Now I know that as a guy, it is much easier (and safer) for me to adventure-travel and I hate it that women can't have some adventures without a man around, and so its easy to see why the men on this tour are outnumbered more than 2:1.
The tour stay in waning two star hotels, ones that have certainly seen better days. Usually the locations are good, and there was a day when these hotels must have been amazing, but when we check in, its easy to see they are run down, and nobody cares. But I don't mind, I mean I didn't come this far to stay in a fancy hotel, and the hours spent in their rooms, should be spent asleep.
Blue Valley Jungle Resort, Mudumalai Wildlife Sanctuary – looks nice, but some of the wildlife crawled across my bed around 3am (a large rat).
The other part about being on a tour is mostly we interact with each other, and the products of the culture we are passing through, but rarely the people of it. I miss that.

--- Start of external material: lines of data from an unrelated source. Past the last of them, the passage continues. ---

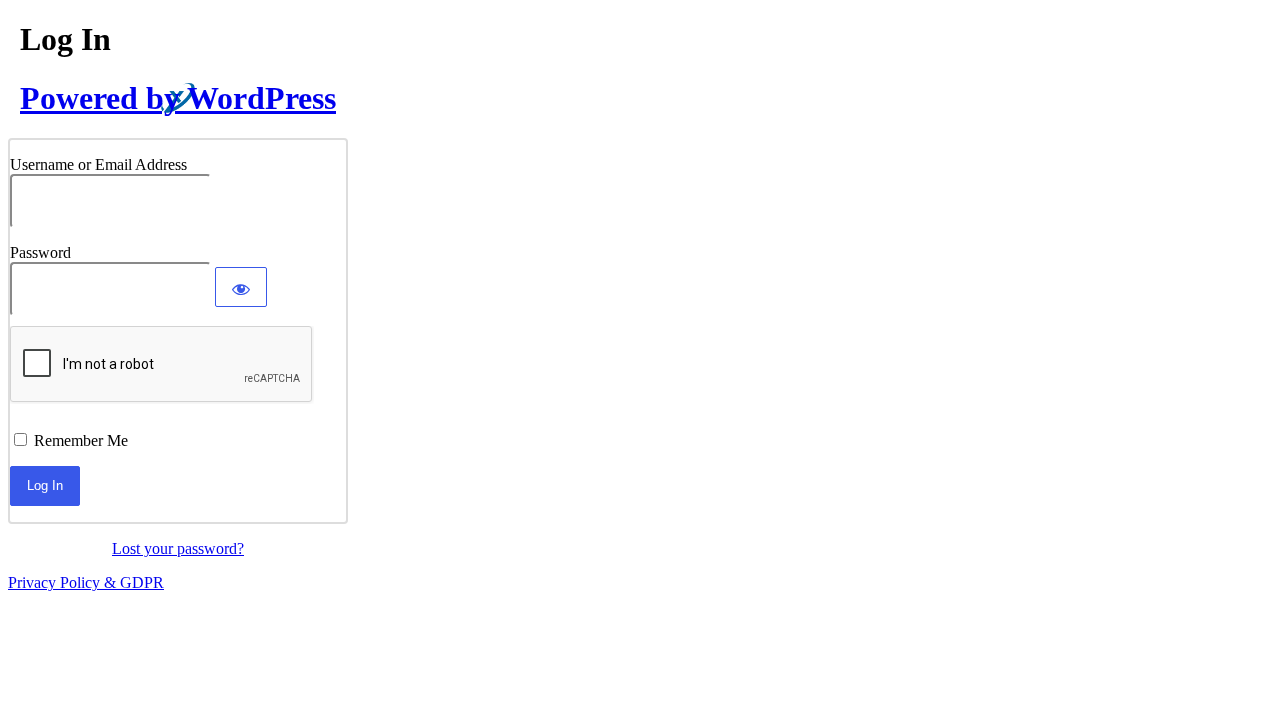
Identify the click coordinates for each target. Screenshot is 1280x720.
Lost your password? (178, 548)
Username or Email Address (98, 164)
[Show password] (241, 287)
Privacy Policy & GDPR (86, 582)
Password (40, 252)
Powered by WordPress (178, 98)
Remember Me (81, 440)
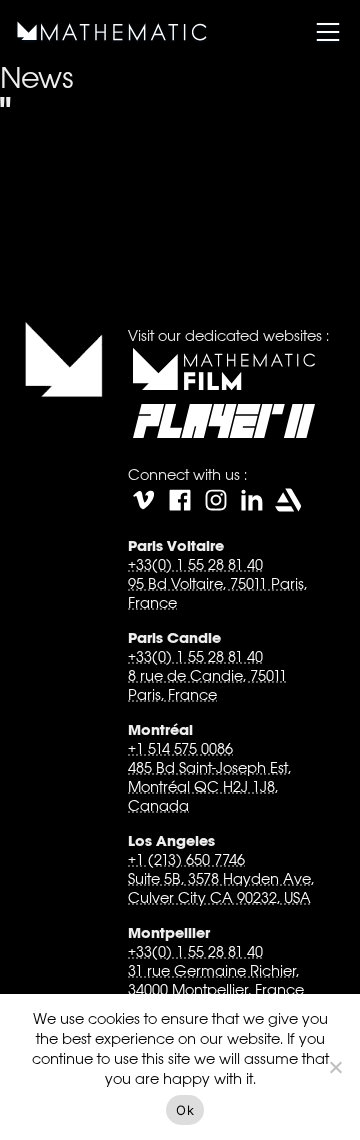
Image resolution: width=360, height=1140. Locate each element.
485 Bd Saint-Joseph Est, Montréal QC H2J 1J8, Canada (209, 786)
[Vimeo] (144, 500)
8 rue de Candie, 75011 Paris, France (207, 685)
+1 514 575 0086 (180, 748)
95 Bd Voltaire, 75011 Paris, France (217, 593)
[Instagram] (216, 500)
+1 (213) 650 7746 (186, 859)
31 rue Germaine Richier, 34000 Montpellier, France (216, 980)
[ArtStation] (288, 500)
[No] (335, 1067)
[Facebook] (180, 500)
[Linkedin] (252, 500)
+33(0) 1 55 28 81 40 (195, 564)
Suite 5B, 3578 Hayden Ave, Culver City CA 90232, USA (221, 888)
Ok (185, 1110)
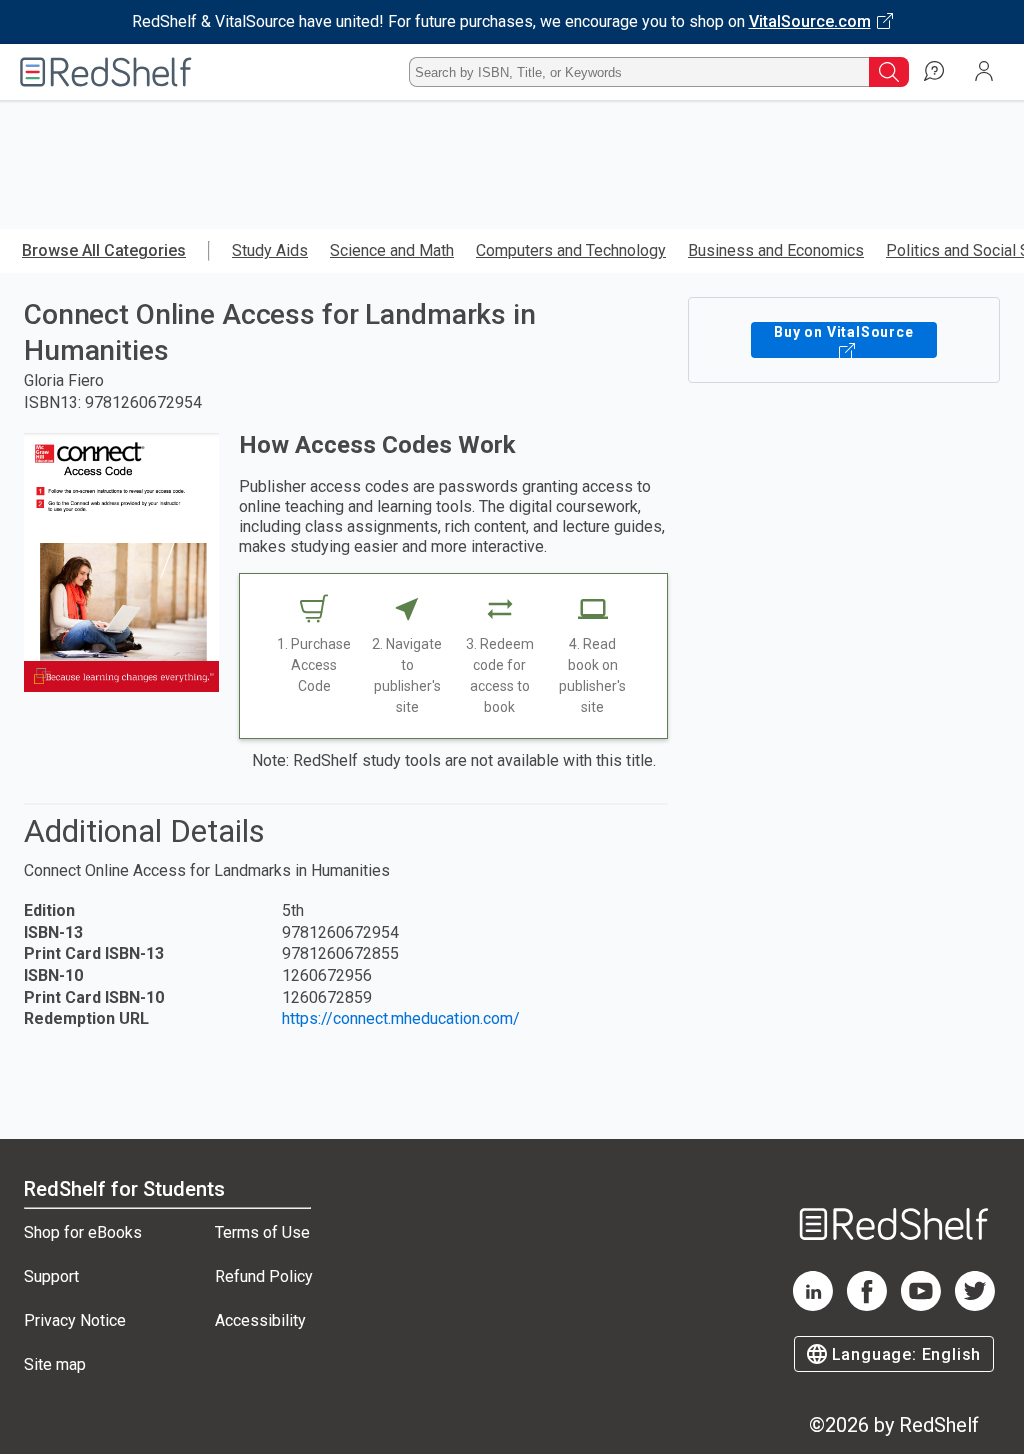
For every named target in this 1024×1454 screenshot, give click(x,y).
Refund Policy (264, 1276)
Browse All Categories (104, 250)
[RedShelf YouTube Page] (921, 1305)
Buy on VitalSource (843, 332)
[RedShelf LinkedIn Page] (813, 1305)
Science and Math (392, 250)
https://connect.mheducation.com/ (401, 1018)
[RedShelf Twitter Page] (975, 1305)
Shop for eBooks (83, 1232)
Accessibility (260, 1320)
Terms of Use (262, 1232)
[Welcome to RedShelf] (106, 72)
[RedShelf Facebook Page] (867, 1305)
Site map (55, 1364)
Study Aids (270, 250)
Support (51, 1276)
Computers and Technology (571, 250)
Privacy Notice (75, 1320)
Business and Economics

But the people on this tour are all well traveled, much more than I, and getting to know the 11 other people reminds me of summer church camp, its exactly like Summer Camp, but for adults.
Two young ladies have been traveling Asia for the past six weeks. “What advice would you give, based on your experience?” I asked one afternoon, expecting a cool couldn't of done without it gadget answer. After a few minutes one says “learn enough of the local language to say hello and thank you.”
Oh, so that is what they have been saying, “Nanni,” which apparently means thank you, in the language of Kerala.
Even though the trip is well scripted, surprises still slip in. Like when we were walking a street in Madurai and one the street venders was hawking a wire toy. Think of a Spirograph but in three dimensions that can be changed into a multitude of shapes.
I made the mistake of looking at him murmuring to myself “Why I have not seen one of those in years,” and he followed me for the next six blocks, pushing them in my face. Dad must have picked up one of these on one of his trips to India in the 1970s. “Had he too been here?” I wondered giving false hope to the street vendor who kept dropping his price. I guess I should also learn to say No in the local language, because shaking my head isn’t working.